Word and element location data
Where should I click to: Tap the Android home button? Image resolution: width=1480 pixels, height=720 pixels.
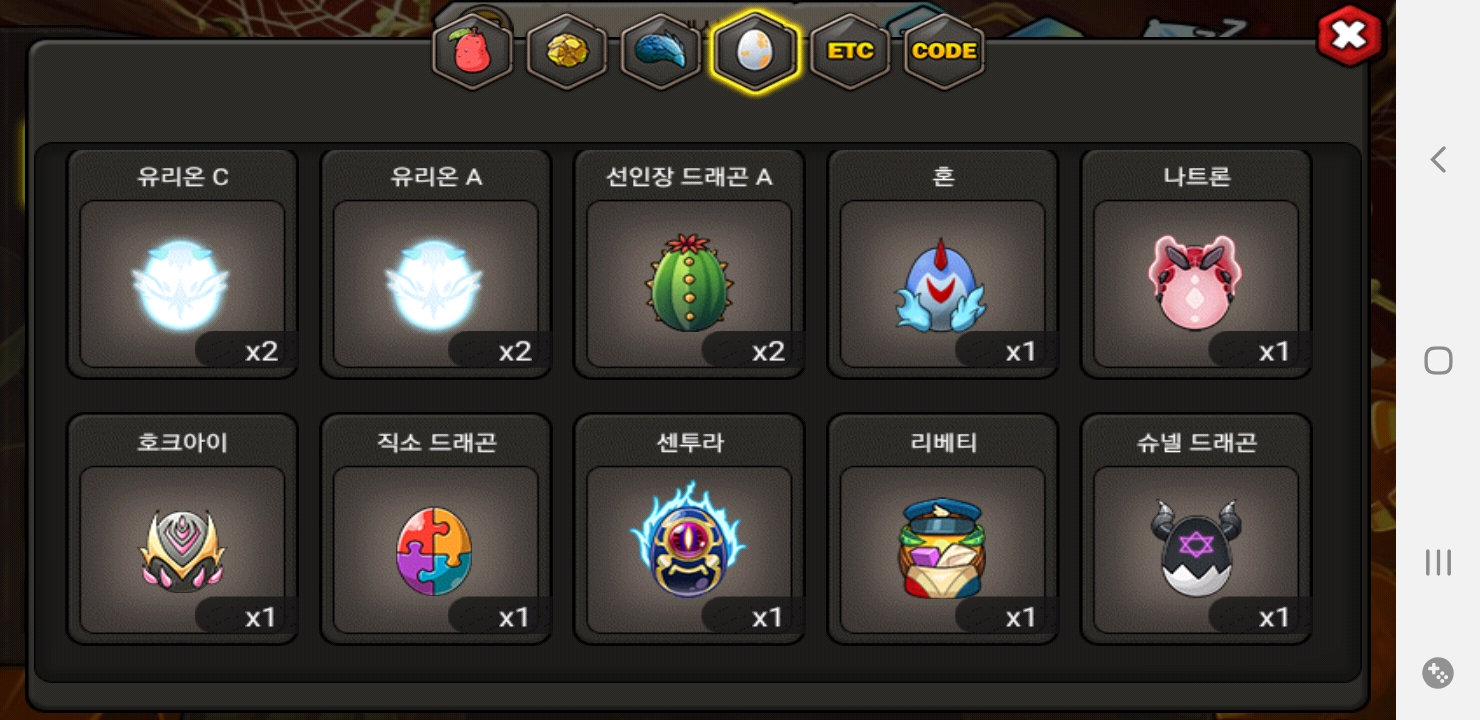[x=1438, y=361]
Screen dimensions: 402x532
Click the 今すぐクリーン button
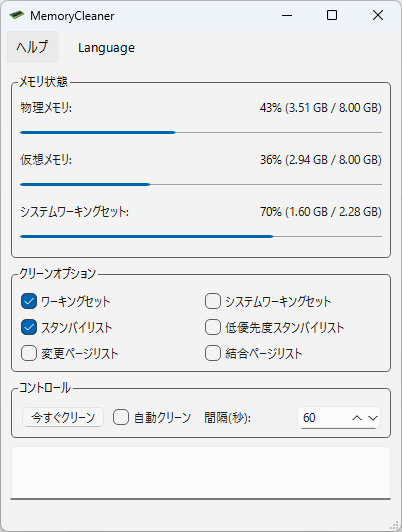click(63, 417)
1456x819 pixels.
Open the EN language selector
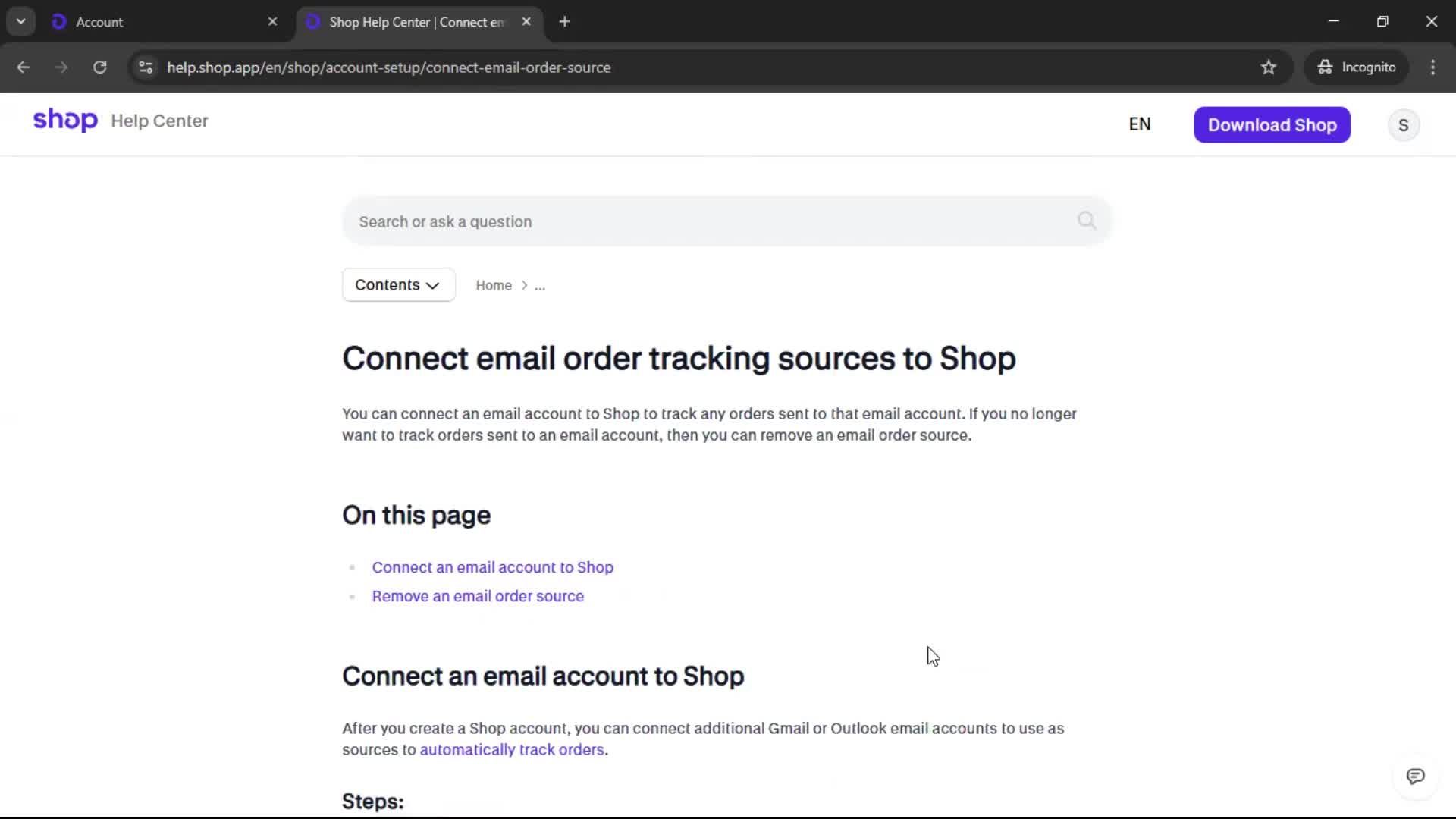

**The problem:**
Rewrite every line of the rows above as a JSON list of strings, one string per line, skipping blank lines and leaving the pictures out.

**Complete answer:**
[
  "Where should I click to: Tap the Android home button? Image resolution: width=1480 pixels, height=720 pixels.",
  "[x=1438, y=361]",
  "Screen dimensions: 402x532",
  "Click the 今すぐクリーン button",
  "click(63, 417)",
  "1456x819 pixels.",
  "Open the EN language selector"
]